As a character, I liked Kate. Her vulnerability, the fact that she was flawed enough to make faulty choices. I liked the fact that she loved books, loved the smell of them, loved writing, the art and craft of it.

Kate looks for the perfect metaphor even in the midst of the worst situations. She clings to her art, trying to make sense of the chaos around her.

Sam is a powerful character. Totally amoral, there is nothing he won't do to achieve his aims. The language from his PoV has a rough edge. His insults are sharp: She is young... it will be lifetimes before she's even progressed past infancy.

In a self-revelatory moment, he lets us see him fully. It's not healthy to show people the basement of your soul. Keep them upstairs. In the kitchen or the bedroom. Never give them a tour of your cellar, where the air is fetid and dark. Don't point out the cockroaches skittering across the dripping, slimy walls. Don't show them where you've hidden the bodies.

Another thing I liked about this book was that there was so much related to the craft and the sheer exhilaration of writing. Kate needs to get a thousand words done each morning. Waking up dying to get back to the story only I can tell… because I have got a paragraph inside my head that has to come out. That paragraph turns into a page, and that page turns into a scene… I’m flying through the story, free-falling without a net.

The book captures the writer's life so perfectly.
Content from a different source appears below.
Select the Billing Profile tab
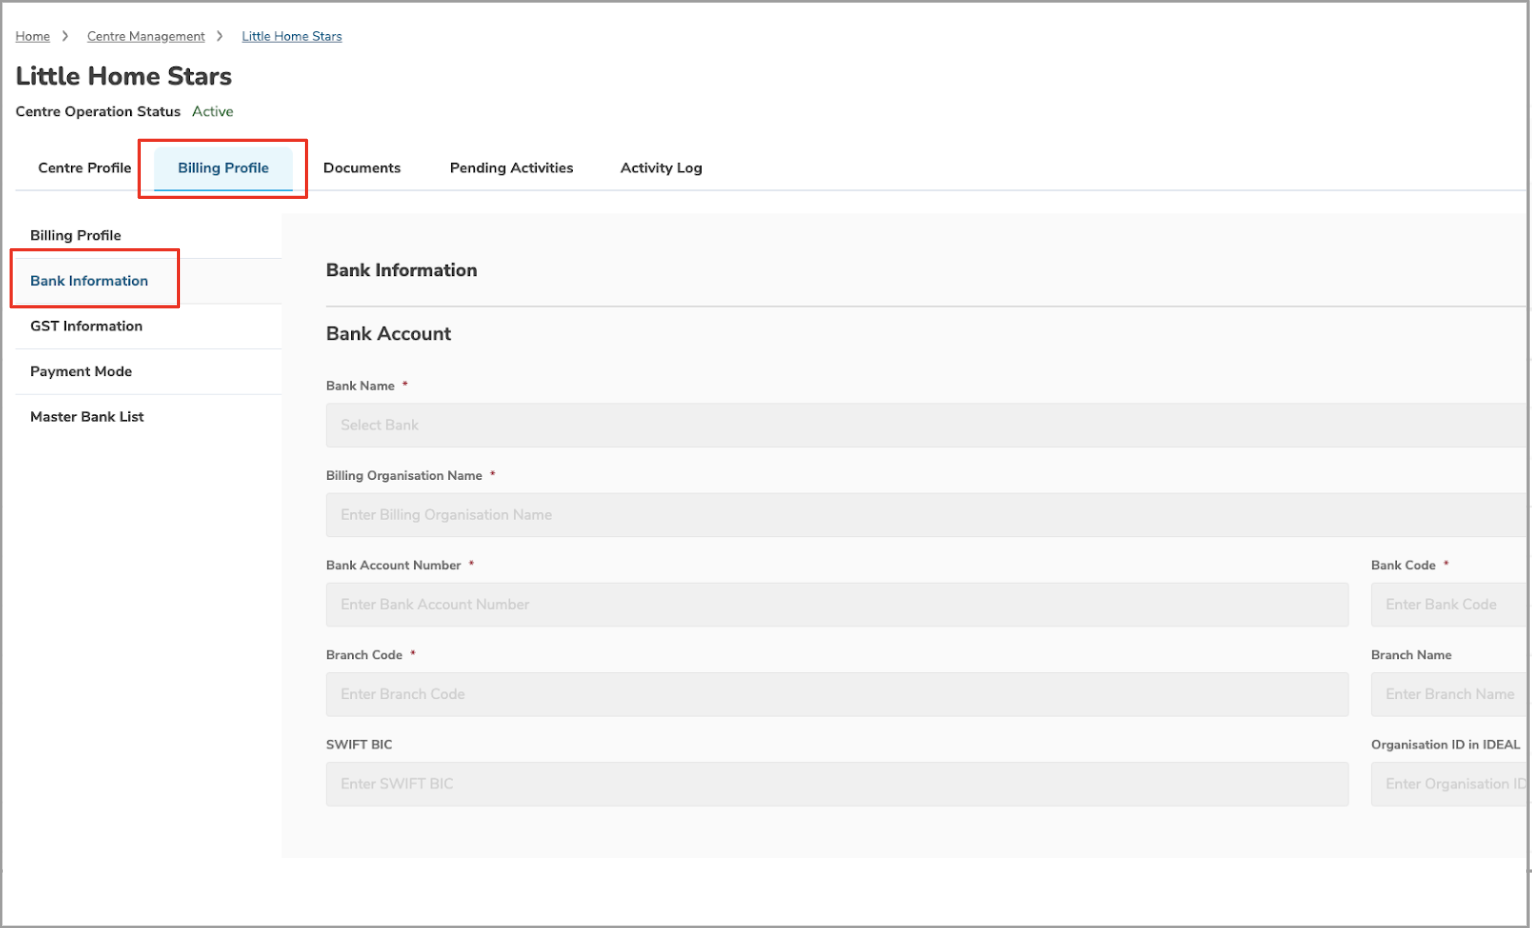The image size is (1532, 928). (223, 168)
It never goes away, that sense that you have turned yourself inside out for the world, that you have slaved to expose every muscle, tendon and vein; in response, the world casually throws acid at your steaming innards.
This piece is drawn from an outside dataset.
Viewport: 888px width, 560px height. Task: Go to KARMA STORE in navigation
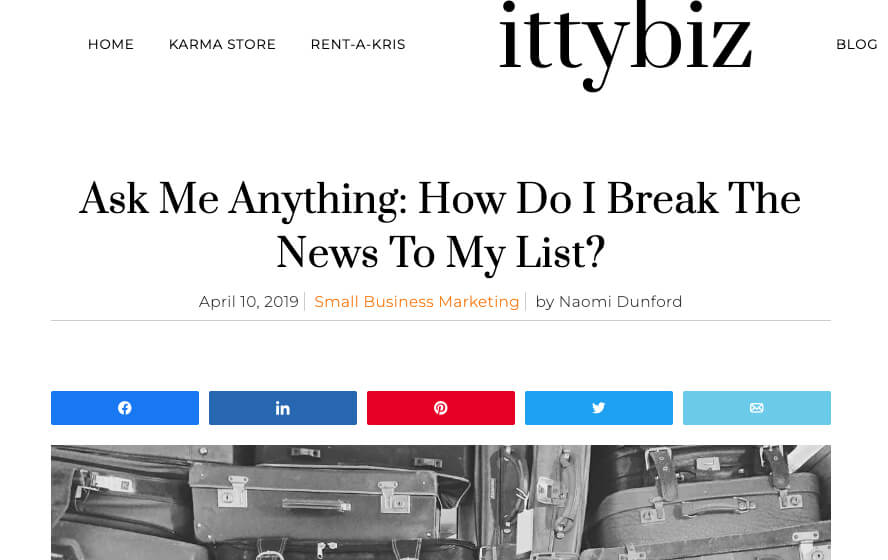click(x=222, y=44)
Elsewhere she speaks of a war with words, my torrid affair with verbiage, my love-hate relationship with my characters.


She tells us about how the ideas come to her, all sagged and wilted after a few pages, their characters losing steam, wandering off into the fog.

She imagines her life as a book jacket blurb and describes it as trying to stuff a bag of squirming cats into a hatbox. She tries to milk her own life, squirreling away the details for later use.

I enjoyed reading about the classroom sessions in which the students all dissect and critique one another’s writing. The conversations on the craft of writing I lapped up.

The prose is beautiful. Isn’t it sad, the way we grasp the beauty of everything too late? We stumble through life like sleepwalkers, floating on the mundane, resentful of everyday inconveniences… Only in the last seconds of our lives do we realize how much we want to live.

The figures of speech were a treat: Vivienne tore through men in a way that was both casual and desperate, like a bulimic gorging on junk food she'll soon puke.

This story about obsession and dangerous desire was intriguing. On the lookout for more from this author.